What this task involves: Wherever the string "Given" shows up in the material below, copy that line.

Supplied material:
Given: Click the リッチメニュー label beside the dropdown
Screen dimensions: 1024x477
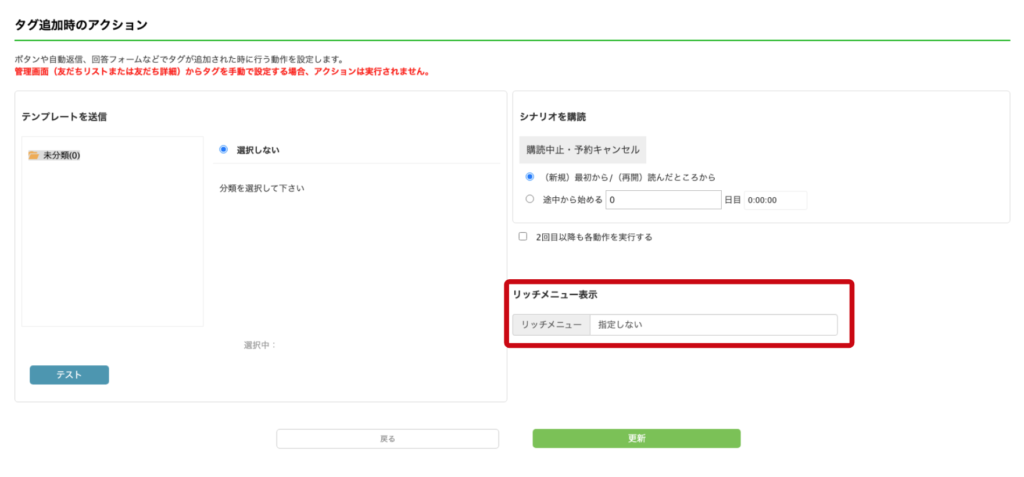Looking at the screenshot, I should (x=551, y=325).
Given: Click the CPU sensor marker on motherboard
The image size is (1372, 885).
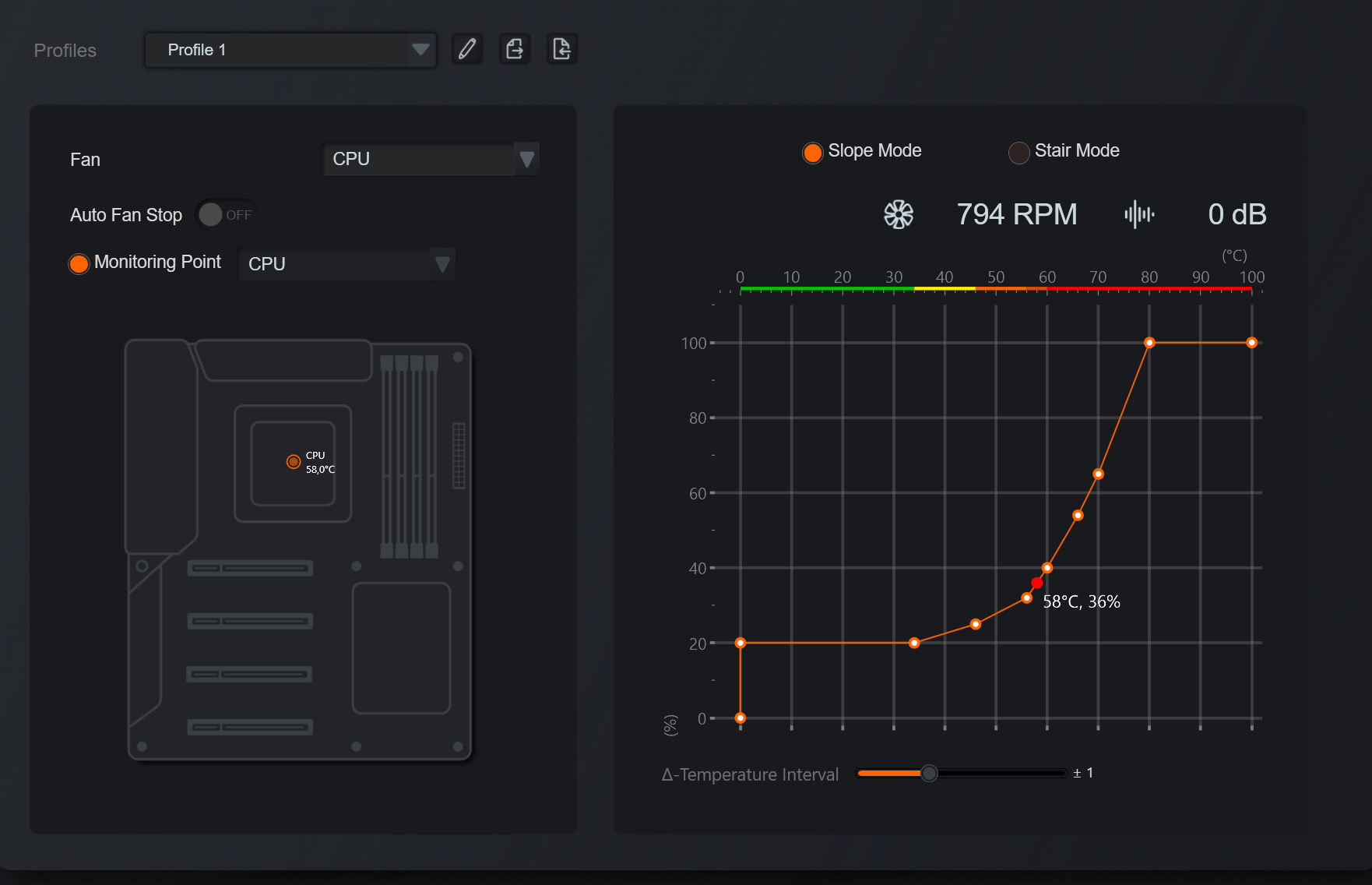Looking at the screenshot, I should click(294, 462).
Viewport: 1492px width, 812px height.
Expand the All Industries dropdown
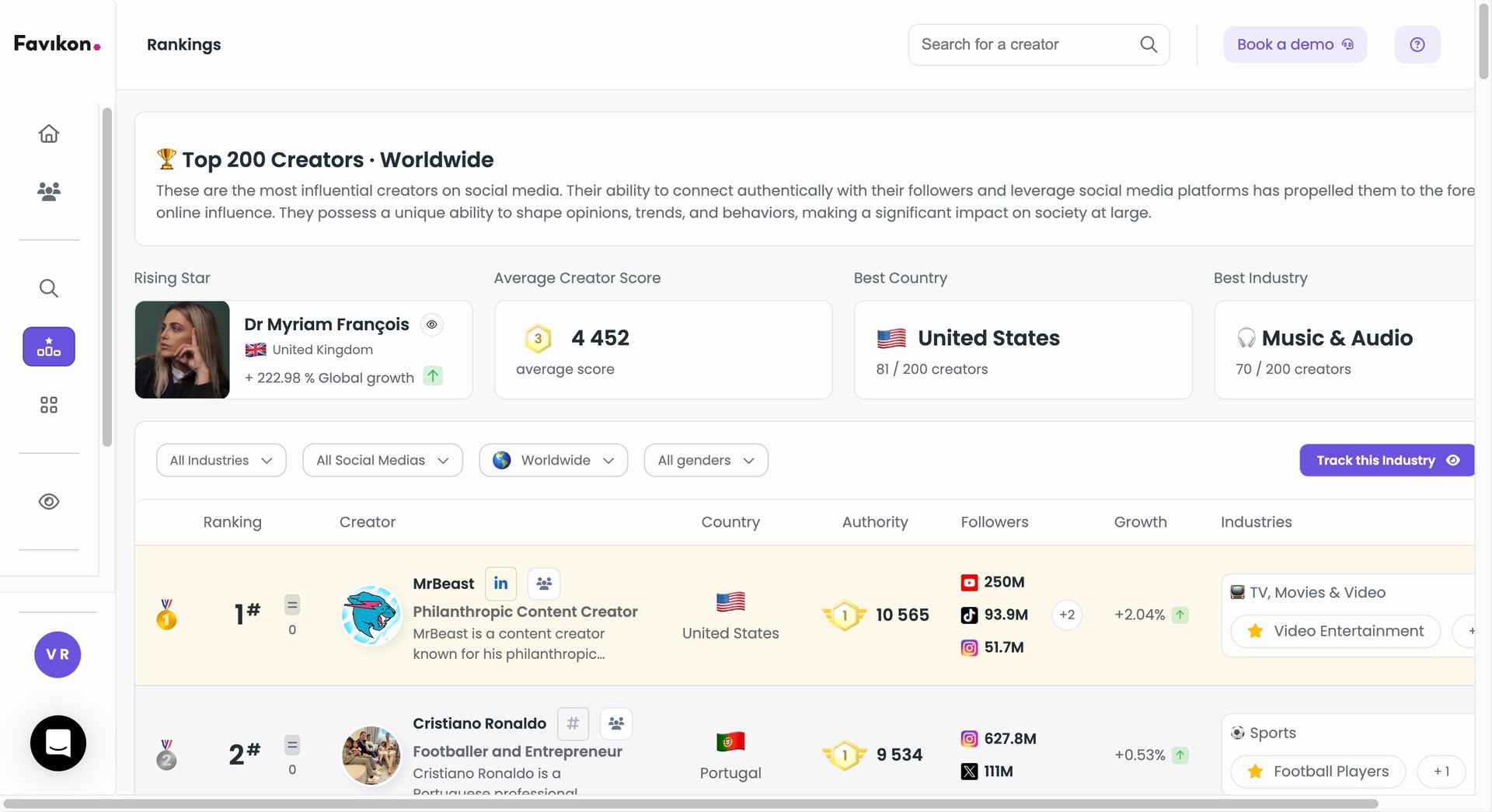[221, 460]

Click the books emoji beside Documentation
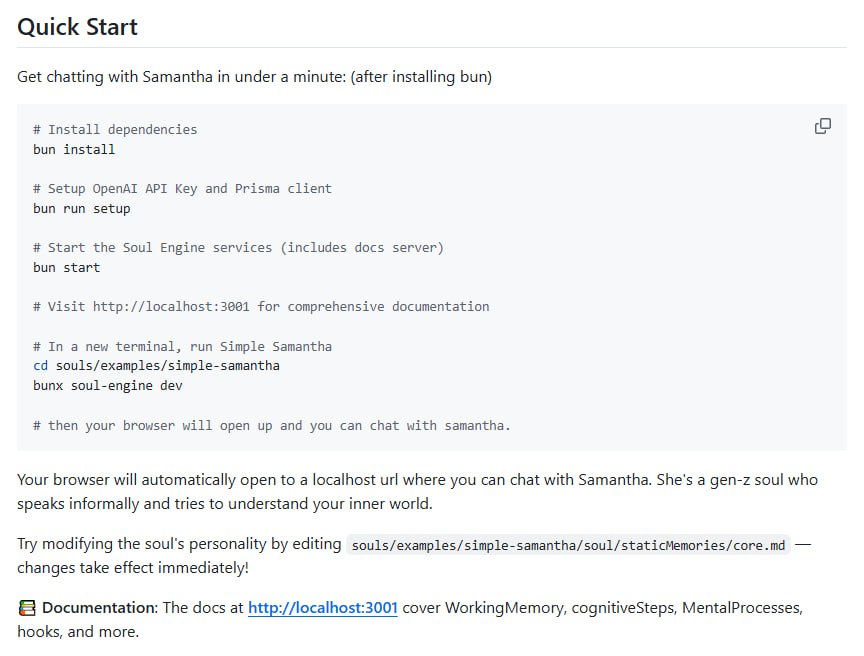coord(27,608)
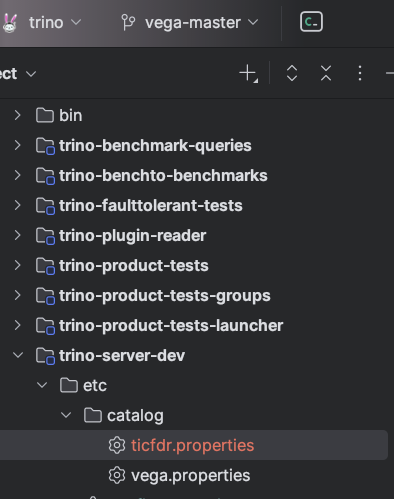Click the trino project rabbit icon
Image resolution: width=394 pixels, height=499 pixels.
10,23
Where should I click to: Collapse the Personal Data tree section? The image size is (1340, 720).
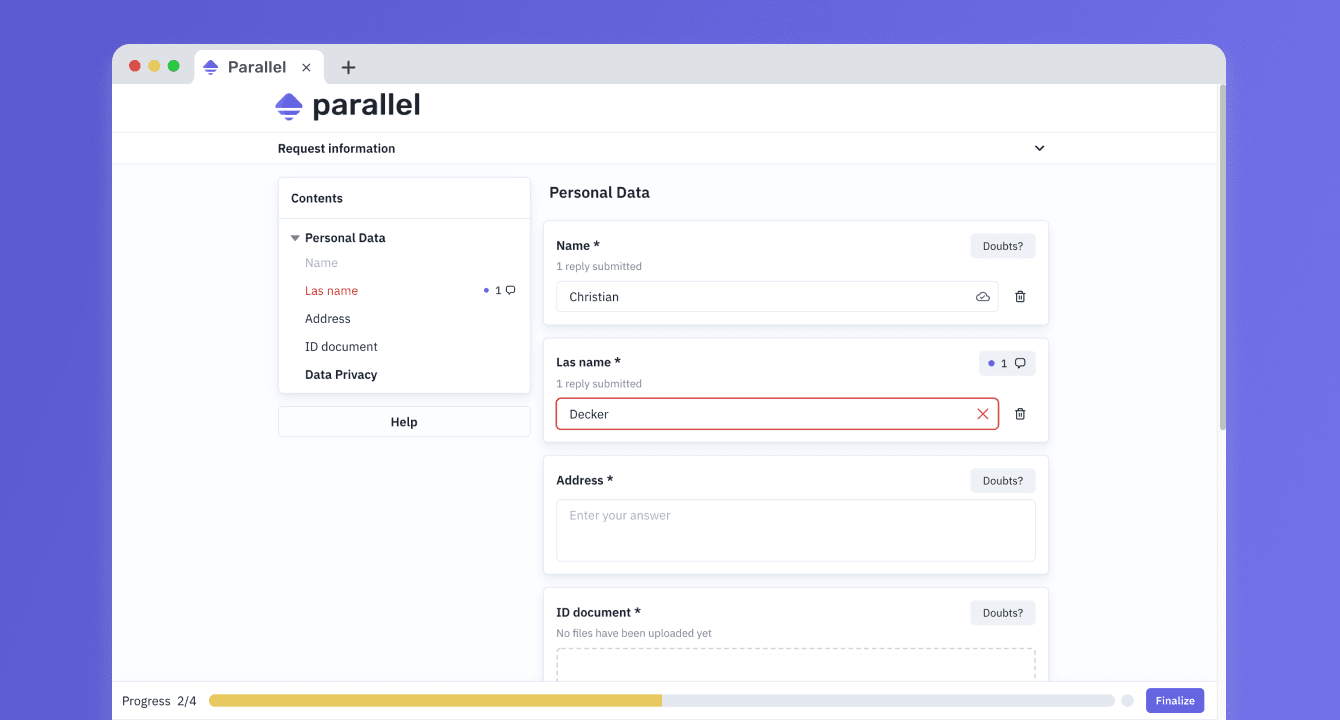tap(294, 237)
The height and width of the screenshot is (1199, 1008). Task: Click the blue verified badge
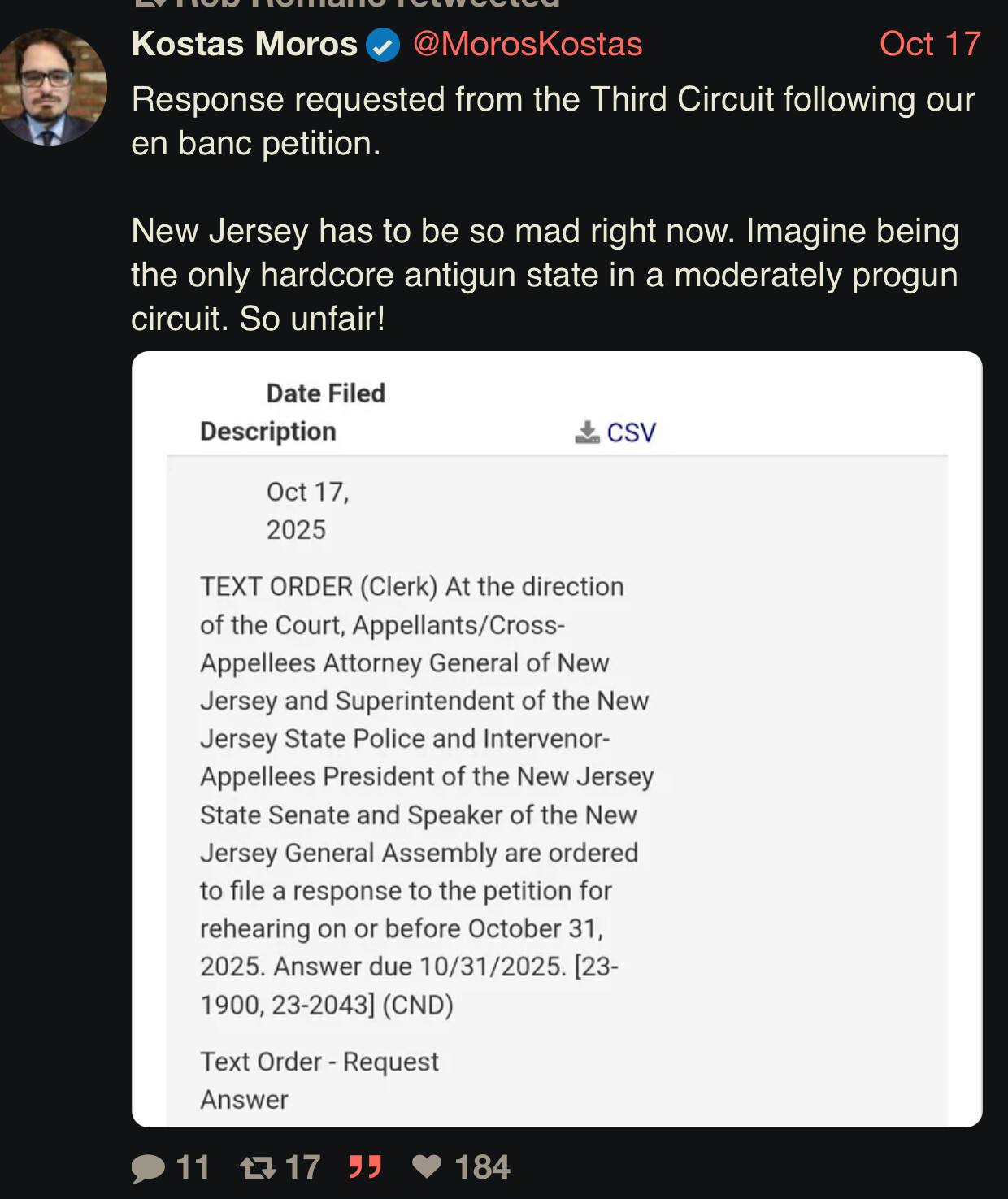(x=382, y=45)
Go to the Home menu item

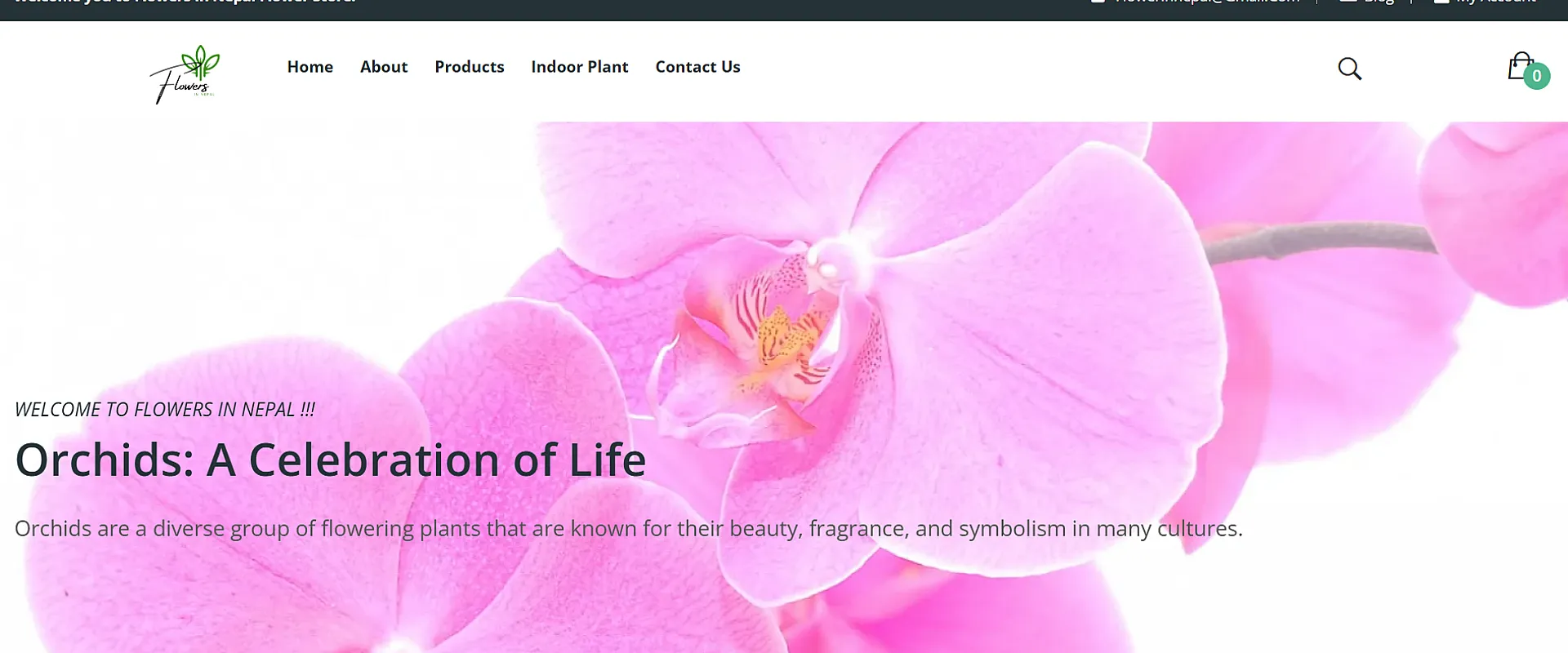[x=310, y=67]
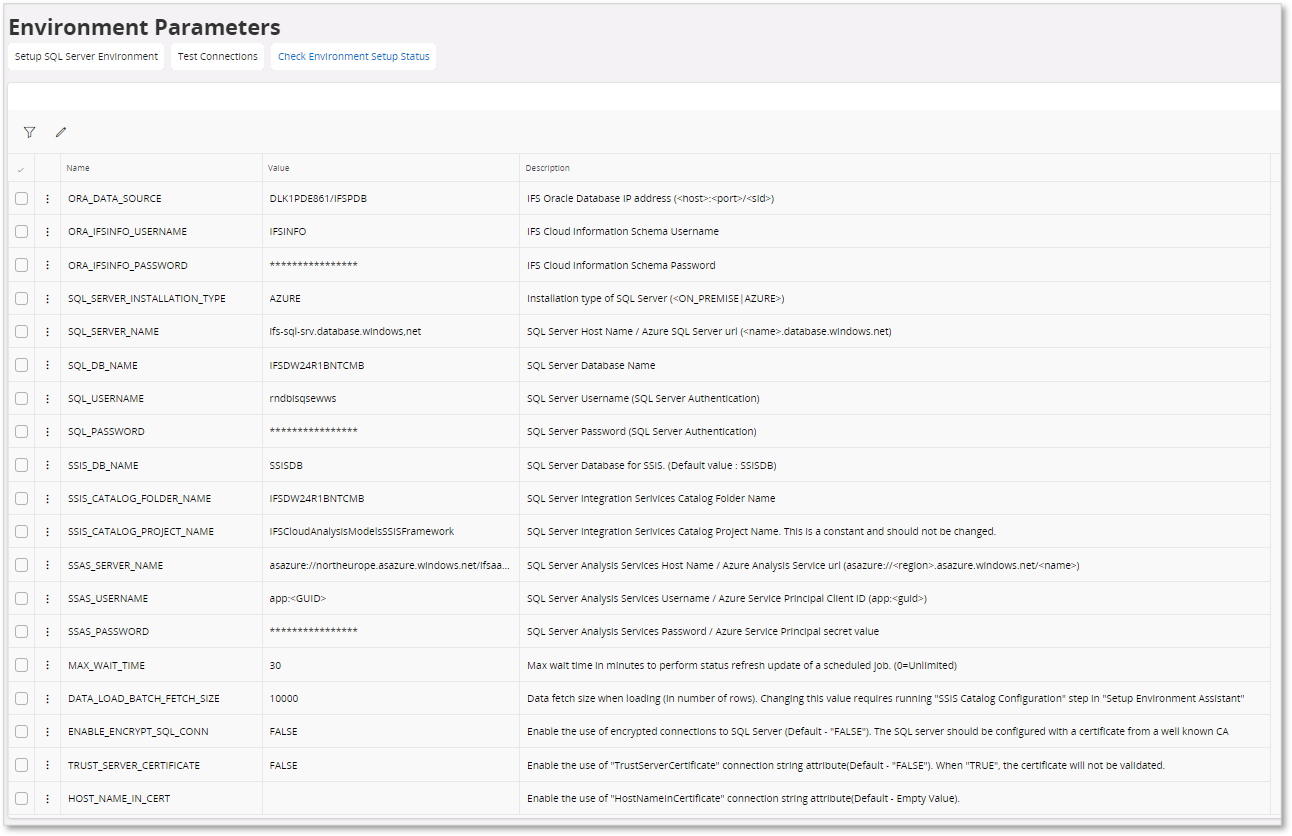Open the row menu for SSIS_DB_NAME
Screen dimensions: 1292x836
[x=47, y=464]
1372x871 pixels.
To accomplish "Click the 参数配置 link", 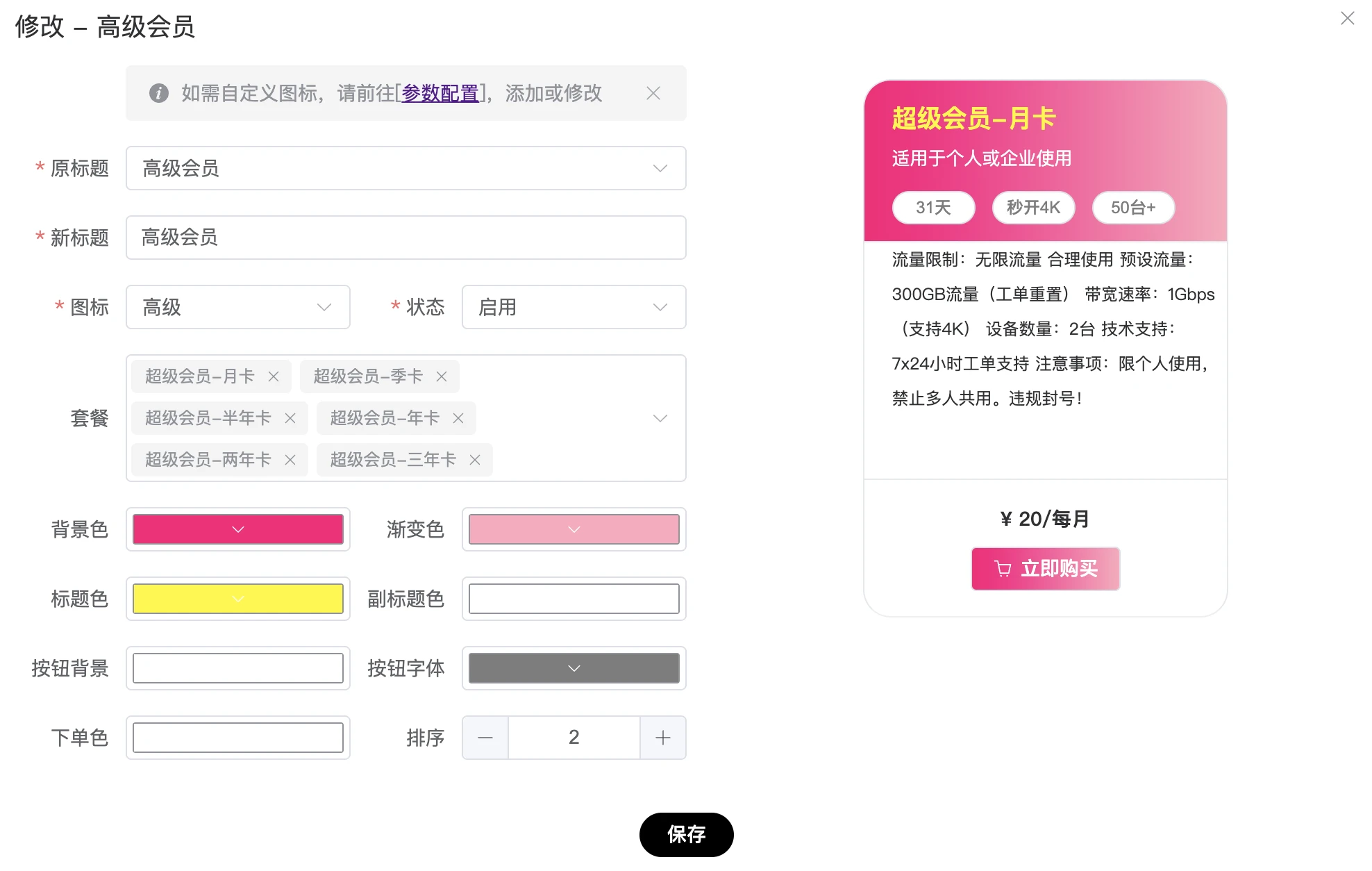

Task solution:
Given: Click the リッチメニュー label beside the dropdown
Given: Click the CPU sensor marker on motherboard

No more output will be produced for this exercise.